··· Teks Bacaan

Selasa, 30 Juli 2013

(227-230) Kisah Atula Seorang Umat Awam

Dhammapada 

  • BAB XVII. KODDHA VAGGA - Kemarahan

    (227)O Atula, ini bukan hal baru, ini sudah sejak dahulu kala telah terjadi.Mereka mencela orang yang diam, mereka mencela orang yang banyak bicara,mereka juga mencela orang yang sedikit bicara.Tak ada seorangpun di dunia ini yang tak dicela. 

    (228)Tidak pada zaman dahulu, waktu yang akan datang ataupun waktu sekarang, dapat ditemukan seseorang yang selalu dicela maupun yang selalu dipuji.

    (229)Setelah memperhatikan secara seksama, orang bijaksana memuji ia yang menempuh kehidupan tanpa cela, pandai serta memiliki kebijaksanaan dan sila.

······
··· Data Kajian

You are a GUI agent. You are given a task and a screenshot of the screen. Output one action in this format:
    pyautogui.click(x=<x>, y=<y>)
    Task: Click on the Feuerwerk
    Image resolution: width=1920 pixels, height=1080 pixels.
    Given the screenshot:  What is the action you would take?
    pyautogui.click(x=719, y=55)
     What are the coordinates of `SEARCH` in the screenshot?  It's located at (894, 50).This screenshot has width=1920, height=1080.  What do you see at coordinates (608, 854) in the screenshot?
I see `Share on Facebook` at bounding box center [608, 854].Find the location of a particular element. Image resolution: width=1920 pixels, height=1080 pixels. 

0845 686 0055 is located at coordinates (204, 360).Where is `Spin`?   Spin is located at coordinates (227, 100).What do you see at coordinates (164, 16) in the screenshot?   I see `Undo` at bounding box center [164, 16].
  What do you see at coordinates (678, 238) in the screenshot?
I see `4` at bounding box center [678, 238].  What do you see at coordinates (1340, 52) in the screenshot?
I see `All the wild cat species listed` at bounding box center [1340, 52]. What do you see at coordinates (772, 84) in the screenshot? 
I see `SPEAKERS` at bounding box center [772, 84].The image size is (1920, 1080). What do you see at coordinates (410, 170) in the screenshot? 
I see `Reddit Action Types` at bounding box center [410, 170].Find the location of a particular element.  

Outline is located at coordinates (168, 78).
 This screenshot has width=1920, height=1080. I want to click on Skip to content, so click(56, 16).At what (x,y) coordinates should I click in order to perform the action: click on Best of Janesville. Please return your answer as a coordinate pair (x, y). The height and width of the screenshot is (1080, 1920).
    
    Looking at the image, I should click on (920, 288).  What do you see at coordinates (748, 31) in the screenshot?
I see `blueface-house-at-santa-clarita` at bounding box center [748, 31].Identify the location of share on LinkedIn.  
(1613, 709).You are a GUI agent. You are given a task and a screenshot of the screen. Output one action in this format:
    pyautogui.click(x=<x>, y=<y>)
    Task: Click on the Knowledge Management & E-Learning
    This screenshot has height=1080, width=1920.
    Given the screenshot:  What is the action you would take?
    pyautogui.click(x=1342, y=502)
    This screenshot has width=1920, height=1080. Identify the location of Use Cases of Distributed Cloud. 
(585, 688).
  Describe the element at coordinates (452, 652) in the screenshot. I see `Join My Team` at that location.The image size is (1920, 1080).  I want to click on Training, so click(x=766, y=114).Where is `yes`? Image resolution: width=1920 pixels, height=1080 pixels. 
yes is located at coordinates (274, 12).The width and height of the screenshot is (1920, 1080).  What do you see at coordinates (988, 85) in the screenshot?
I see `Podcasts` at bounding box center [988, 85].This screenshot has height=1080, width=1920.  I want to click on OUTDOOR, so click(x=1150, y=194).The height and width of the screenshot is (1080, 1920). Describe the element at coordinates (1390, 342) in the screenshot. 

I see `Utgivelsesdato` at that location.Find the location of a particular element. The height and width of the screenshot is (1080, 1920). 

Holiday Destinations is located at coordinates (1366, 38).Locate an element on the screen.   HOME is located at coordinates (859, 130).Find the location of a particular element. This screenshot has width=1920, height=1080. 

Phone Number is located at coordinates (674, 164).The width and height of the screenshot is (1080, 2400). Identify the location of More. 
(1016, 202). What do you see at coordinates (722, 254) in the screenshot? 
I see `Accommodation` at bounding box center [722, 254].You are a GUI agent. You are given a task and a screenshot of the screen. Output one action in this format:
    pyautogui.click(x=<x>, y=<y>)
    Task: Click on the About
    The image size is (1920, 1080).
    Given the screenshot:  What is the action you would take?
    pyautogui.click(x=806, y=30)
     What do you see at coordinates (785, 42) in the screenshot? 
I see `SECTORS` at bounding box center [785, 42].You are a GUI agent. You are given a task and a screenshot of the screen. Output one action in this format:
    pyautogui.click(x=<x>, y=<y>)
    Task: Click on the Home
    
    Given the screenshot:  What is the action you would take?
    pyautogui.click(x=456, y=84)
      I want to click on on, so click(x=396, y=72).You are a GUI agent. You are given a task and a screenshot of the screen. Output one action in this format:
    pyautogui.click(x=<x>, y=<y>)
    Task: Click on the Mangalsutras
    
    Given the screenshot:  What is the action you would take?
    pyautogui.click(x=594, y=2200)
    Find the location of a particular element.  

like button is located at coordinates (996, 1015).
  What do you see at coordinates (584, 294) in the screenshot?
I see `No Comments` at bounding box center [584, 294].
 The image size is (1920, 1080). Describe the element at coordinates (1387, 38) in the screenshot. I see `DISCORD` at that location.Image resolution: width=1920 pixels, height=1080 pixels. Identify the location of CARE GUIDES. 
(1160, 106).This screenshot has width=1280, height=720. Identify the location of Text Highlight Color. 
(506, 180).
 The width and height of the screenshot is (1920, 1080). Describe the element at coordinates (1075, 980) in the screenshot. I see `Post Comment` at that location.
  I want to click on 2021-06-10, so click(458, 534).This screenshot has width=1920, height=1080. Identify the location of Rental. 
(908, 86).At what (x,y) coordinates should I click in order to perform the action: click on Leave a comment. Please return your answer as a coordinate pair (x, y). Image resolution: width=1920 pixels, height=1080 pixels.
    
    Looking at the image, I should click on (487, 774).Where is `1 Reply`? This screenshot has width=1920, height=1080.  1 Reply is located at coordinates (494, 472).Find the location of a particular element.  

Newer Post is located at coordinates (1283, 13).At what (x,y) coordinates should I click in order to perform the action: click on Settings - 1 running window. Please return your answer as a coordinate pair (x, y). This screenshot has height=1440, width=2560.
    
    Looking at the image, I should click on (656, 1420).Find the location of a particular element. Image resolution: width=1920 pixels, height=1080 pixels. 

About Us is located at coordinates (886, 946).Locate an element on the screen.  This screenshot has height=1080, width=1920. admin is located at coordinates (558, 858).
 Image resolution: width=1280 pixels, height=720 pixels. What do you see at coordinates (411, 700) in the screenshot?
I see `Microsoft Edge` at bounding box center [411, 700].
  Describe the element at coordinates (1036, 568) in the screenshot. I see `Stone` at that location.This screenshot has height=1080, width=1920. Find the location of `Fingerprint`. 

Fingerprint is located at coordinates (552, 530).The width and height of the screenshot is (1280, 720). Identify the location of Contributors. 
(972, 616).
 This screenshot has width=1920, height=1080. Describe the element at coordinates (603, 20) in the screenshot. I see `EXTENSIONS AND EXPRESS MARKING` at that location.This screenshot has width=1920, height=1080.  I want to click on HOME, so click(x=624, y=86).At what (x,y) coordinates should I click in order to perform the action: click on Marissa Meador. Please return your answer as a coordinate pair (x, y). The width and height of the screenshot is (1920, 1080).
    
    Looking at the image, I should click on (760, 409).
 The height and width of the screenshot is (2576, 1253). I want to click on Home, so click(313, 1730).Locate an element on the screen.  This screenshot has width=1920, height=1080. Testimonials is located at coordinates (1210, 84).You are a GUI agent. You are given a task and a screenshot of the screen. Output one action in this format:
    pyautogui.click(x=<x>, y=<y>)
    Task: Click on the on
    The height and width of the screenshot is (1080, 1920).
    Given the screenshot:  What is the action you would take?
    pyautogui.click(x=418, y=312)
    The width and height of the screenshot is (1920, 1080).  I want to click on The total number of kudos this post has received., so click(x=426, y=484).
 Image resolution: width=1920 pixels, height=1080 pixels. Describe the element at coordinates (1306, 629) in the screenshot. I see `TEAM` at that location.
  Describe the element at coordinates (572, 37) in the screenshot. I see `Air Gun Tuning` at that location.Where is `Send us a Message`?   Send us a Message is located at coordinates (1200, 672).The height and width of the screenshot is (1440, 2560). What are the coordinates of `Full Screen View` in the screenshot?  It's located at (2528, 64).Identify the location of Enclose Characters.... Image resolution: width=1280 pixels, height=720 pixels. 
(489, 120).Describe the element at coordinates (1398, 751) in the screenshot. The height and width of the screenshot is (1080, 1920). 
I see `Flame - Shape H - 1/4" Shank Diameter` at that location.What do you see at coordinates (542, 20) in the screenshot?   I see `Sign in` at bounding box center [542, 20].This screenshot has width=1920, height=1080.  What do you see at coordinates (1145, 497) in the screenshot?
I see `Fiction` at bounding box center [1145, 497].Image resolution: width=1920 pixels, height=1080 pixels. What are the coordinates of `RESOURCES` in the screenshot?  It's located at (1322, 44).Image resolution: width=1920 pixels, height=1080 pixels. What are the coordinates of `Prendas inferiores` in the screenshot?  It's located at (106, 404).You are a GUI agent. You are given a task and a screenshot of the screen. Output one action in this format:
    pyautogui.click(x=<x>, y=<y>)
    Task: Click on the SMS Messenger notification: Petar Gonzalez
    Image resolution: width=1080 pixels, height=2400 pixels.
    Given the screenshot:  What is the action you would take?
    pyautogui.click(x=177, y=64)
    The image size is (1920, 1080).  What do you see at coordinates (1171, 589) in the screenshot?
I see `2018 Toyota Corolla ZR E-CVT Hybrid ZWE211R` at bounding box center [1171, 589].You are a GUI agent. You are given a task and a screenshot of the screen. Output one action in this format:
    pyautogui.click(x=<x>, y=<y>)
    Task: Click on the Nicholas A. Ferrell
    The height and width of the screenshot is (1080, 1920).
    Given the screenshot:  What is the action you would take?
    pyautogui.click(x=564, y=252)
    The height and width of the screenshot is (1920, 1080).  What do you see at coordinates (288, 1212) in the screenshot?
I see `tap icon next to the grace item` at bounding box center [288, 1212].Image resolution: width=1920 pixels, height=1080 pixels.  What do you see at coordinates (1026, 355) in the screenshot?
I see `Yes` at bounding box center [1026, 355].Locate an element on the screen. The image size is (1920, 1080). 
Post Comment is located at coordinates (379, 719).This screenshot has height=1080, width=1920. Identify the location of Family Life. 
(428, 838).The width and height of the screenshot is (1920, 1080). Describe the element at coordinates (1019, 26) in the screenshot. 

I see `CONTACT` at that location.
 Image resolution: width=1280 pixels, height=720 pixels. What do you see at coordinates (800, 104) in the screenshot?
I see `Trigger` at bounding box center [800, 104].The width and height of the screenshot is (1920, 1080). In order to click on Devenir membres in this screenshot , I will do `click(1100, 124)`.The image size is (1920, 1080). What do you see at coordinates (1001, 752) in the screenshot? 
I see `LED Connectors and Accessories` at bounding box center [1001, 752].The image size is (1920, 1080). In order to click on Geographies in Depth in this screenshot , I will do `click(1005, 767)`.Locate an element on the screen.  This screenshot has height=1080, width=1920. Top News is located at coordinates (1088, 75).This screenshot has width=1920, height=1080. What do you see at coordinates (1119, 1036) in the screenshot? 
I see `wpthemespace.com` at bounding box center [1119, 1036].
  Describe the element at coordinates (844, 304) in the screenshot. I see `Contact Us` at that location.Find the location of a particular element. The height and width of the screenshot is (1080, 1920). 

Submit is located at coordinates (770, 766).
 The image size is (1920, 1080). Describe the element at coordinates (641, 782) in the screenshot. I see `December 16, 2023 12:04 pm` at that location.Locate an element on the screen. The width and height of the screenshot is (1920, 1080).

······

Soal Latihan:
(1) Tuliskan seluruh bagian bacaan Dhammapada dari "Selasa, 30 Juli" hingga "yang selalu dipuji." tanpa mengubah satu kata pun.
(2) Teruskan bacaan Dhammapada tentang Atula dengan bagian berikutnya, dimulai tepat setelah kalimat terakhirnya.

Kunci Jawaban:
(1)
Selasa, 30 Juli 2013

(227-230) Kisah Atula Seorang Umat Awam

Dhammapada 

  • BAB XVII. KODDHA VAGGA - Kemarahan

    (227)O Atula, ini bukan hal baru, ini sudah sejak dahulu kala telah terjadi.Mereka mencela orang yang diam, mereka mencela orang yang banyak bicara,mereka juga mencela orang yang sedikit bicara.Tak ada seorangpun di dunia ini yang tak dicela. 

    (228)Tidak pada zaman dahulu, waktu yang akan datang ataupun waktu sekarang, dapat ditemukan seseorang yang selalu dicela maupun yang selalu dipuji.

(2)
    (230)Siapakah yang layak merendahkan orang tanpa cela seperti sepotong emas murni? Para dewa akan selalu memujinya, begitu pula para brahmana. 

    Dhammapada Atthakatha : 

    (227-230) Kisah Atula Seorang Umat Awam

    Suatu saat, Atula bersama dengan 500 orang temannya, mengunjungi Revata Thera, dengan harapan dapat mendengarkan Dhamma. Revata Thera yang sangat penyendiri seperti seekor singa, tidak mengatakan apapun pada mereka. Atula dan teman-temannya sangat tidak puas dan kemudian pergi menghadap Sariputta Thera. Saat Sariputta Thera mengetahui mengapa mereka datang ke hadapannya, beliau menjelaskan Abhidhamma secara mendalam. Apa yang dijelaskan Sariputta Thera juga bukanlah yang mereka harapkan, dan mereka mengeluh bahwa uraian Sariputta Thera panjang dan terlalu mendalam.

    Kemudian Atula dan rombongannya mendekati Ananda Thera. Ananda Thera menjelaskan pada mereka sedikit tentang inti dari ajaran Dhamma. Kali ini, mereka menilai bahwa penjelasan Ananda Thera terlalu singkat dan kurang lengkap.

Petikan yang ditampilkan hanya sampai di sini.